Ankara İnşaat Sanatkârları Esnaf Odası Başkanı İbrahim Aydın, Kahramanmaraş merkezli depremlerle ilgili açıklama yaparken, “Herkesin şapkasını önüne koyup düşünme zamanı gelmiştir. Müteahhitleri günah keçisi yapmayalım. Müteahhitlerin yapma gücü var ama çoğunluğunun teknik gücü yok” ifadelerini kullandı. Aydın, "Öncelikle, Kahramanmaraş merkezli büyük yıkıma neden olan depremlerin ardından hayatını kaybeden vatandaşlarımıza Allah'tan rahmet, yakınlarına başsağlığı, yaralılara da acil şifa diliyoruz.
Allah bir daha böyle acılar yaşatmasın inşallah.
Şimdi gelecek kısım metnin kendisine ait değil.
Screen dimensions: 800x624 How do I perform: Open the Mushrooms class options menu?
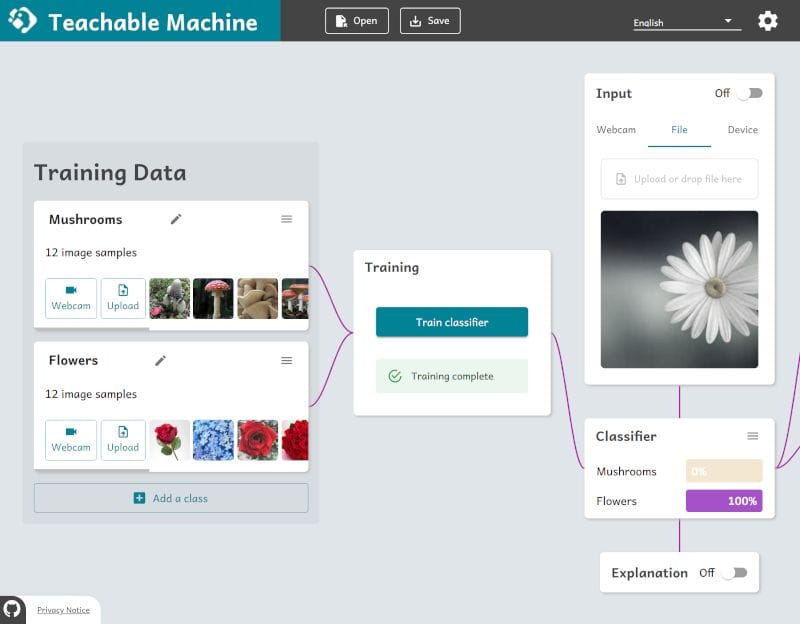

Deprem kuşağı içerisinde yer alan bir ülke olarak depreme karşı hazırlıklı olmadığımız gerçeği ortadadır. 10 ilimizi kapsayan büyük yıkımın yaşandığı depremlerde, zemin ve yapı kalitesizliğinin, hasarı artırıcı ana kaynaklardan olduğu anlaşılıyor. Depreme dayanıklı sağlam bina, sağlam zeminde kaliteli malzeme ile inşa edilebilir ancak tüm paydaşların yetki ve üstlendiği sorumluluğun bilinciyle hareket etmesi kaydıyla. Deprem ülkemizin gerçeği.
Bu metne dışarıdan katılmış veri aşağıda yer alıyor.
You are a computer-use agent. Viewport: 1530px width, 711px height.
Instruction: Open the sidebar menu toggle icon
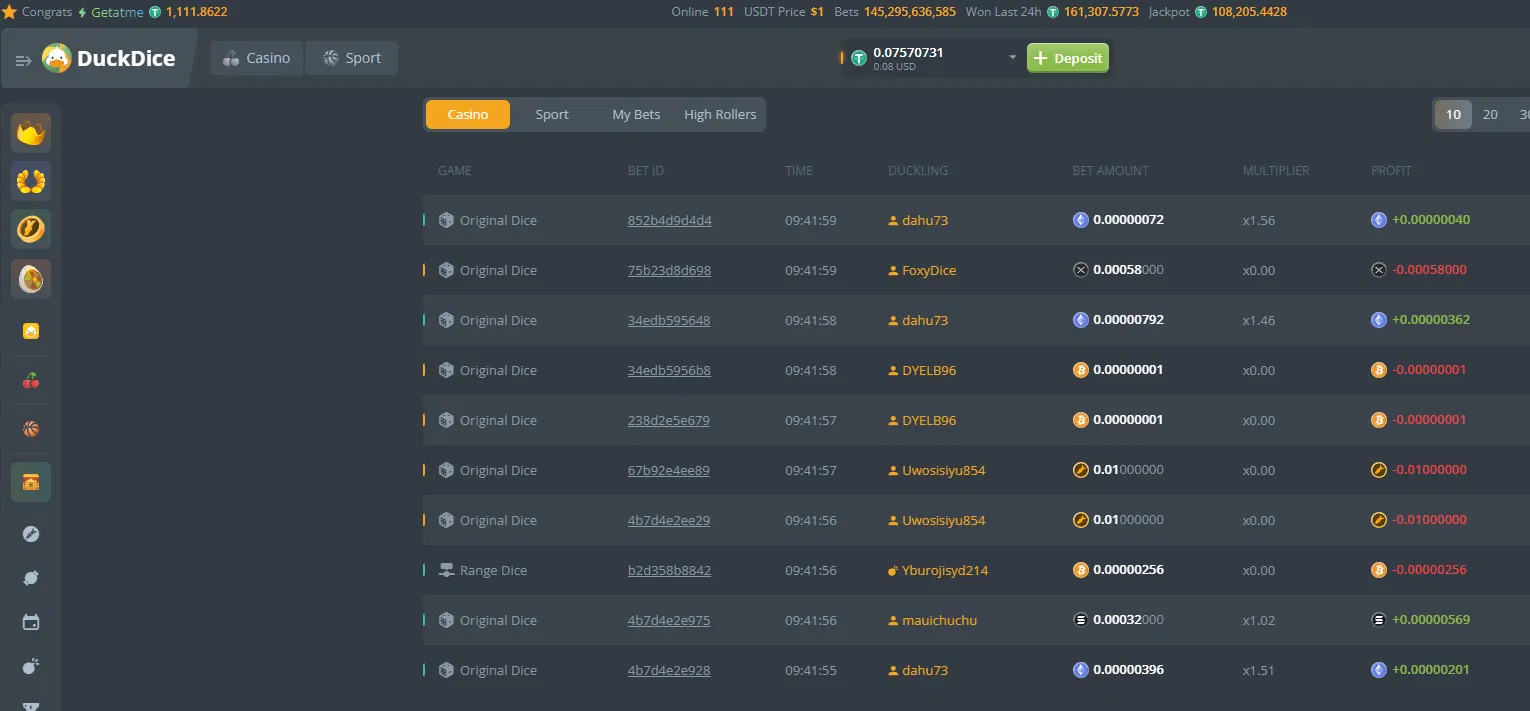coord(24,60)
Biz suçlu arama peşinde değiliz. Sorunu en yukarıdan ele almamız lazım. Depreme uygun, fay hattına uzak evler yapmak zorundayız. Sadece müteahhitleri suçlarsak yanlış yapmış oluruz. Bizim yapı işleri ile ilgili mevzuatımızda uygunluk anlamında her şey var, uygulamaları değiştireceğiz.” dedi.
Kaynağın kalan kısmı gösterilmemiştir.